相次ぎ当局の制裁に直面するクレディ・スイス
© Keystone / Christian Beutler
クレディ・スイス銀行(CS)は、モザンビークでの汚職事件に関与したとして米英当局に罰金を科された。また2019年の企業スパイ事件を巡り、スイス当局に組織体質の欠陥を指摘された。
このコンテンツが公開されたのは、
米英当局は19日、モザンビークの汚職事件で贈収賄・詐欺罪に問われたCSに対し、約4億7500万ドル(約540億円)の支払い命令外部リンクを下した。

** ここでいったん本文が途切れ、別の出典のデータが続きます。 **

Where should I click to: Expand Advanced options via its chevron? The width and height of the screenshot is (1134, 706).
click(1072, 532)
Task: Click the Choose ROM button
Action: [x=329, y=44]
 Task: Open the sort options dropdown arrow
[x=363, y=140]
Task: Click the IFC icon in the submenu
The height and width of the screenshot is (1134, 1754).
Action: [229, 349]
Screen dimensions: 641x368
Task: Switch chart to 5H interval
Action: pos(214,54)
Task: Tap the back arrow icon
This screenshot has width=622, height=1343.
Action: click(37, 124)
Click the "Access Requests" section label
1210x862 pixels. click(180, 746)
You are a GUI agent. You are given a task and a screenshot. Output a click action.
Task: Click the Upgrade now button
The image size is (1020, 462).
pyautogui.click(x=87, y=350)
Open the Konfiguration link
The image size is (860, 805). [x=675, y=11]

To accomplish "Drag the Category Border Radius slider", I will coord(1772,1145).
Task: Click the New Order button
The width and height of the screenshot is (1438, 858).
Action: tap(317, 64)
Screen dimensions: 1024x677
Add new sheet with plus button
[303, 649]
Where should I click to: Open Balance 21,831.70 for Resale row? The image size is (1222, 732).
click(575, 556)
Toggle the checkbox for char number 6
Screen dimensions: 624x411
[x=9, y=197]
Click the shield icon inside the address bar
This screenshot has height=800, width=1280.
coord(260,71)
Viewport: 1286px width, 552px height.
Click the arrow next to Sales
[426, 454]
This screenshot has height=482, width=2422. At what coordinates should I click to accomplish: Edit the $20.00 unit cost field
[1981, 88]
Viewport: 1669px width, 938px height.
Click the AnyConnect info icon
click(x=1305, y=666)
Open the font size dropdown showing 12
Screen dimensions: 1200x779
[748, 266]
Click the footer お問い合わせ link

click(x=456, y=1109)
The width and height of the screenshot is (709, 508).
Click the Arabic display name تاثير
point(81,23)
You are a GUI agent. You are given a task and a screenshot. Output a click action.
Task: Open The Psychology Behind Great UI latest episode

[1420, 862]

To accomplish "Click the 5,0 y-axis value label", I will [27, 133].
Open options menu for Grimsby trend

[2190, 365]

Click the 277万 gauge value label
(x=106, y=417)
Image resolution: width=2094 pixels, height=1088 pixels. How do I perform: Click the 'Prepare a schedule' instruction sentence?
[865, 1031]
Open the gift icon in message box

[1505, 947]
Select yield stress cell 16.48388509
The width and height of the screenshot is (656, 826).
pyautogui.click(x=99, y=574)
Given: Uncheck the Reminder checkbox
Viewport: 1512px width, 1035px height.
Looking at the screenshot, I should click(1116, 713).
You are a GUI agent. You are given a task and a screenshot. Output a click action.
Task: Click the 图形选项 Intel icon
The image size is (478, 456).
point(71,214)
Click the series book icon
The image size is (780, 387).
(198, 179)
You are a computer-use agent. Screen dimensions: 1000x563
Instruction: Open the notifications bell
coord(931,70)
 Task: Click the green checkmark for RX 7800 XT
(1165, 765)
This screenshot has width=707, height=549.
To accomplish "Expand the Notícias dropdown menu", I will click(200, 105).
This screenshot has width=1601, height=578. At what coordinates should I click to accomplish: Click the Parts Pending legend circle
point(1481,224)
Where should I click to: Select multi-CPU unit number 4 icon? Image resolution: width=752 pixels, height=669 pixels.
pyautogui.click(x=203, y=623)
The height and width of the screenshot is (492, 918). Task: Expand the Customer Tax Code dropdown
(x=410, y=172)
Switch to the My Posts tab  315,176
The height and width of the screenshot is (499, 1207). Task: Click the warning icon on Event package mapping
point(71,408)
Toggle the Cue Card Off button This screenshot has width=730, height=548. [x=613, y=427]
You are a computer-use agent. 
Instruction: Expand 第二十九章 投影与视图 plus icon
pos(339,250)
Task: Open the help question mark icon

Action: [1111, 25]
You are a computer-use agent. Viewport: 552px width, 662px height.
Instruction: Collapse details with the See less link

内訳は米司法省に対し1億7500万ドル、米証券取引委員会(SEC)に9900万ドル、英金融行動監視機構(FCA)に2億ドル。モザンビークに対する2億ドルの債権も放棄する。
CSは2013~16年、モザンビーク政府のマグロ漁事業と海上保安プロジェクトに対して約10億ドルの国債発行や協調融資(シンジケートローン)を引き受けた。このいわゆる「マグロ債」の売上げの多くが、見返りとしてCS行員やモザンビーク政府高官に横流しされた。米英当局は、同行が悪意を持って投資家を誤解させ、米贈収賄法に違反したと指摘した。
米英の決定に対し、CSは声明外部リンクで「手続きが完了したことに満足している」と述べた。同行の欧州子会社はまた、独立した第三者委員会を設置し取引やリスク管理を監視することでスイスの金融市場監督機構(FINMA)と合意したという。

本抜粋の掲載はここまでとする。